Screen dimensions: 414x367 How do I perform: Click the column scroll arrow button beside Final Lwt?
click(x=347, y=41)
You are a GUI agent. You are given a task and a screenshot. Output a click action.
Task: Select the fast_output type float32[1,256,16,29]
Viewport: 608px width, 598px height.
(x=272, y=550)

---

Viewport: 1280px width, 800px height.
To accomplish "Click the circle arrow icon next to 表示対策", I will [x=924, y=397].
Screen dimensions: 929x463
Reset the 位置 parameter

Work order |
Please copy the lines above from the line with "Screen dimensions: 414x367" up to and including the line with "Task: Select the", exactly as written and with nothing else.

Answer space |
Screen dimensions: 414x367 How do I perform: Click the column scroll arrow button beside Final Lwt?
click(x=347, y=41)
You are a GUI agent. You are given a task and a screenshot. Output a click action.
Task: Select the fast_output type float32[1,256,16,29]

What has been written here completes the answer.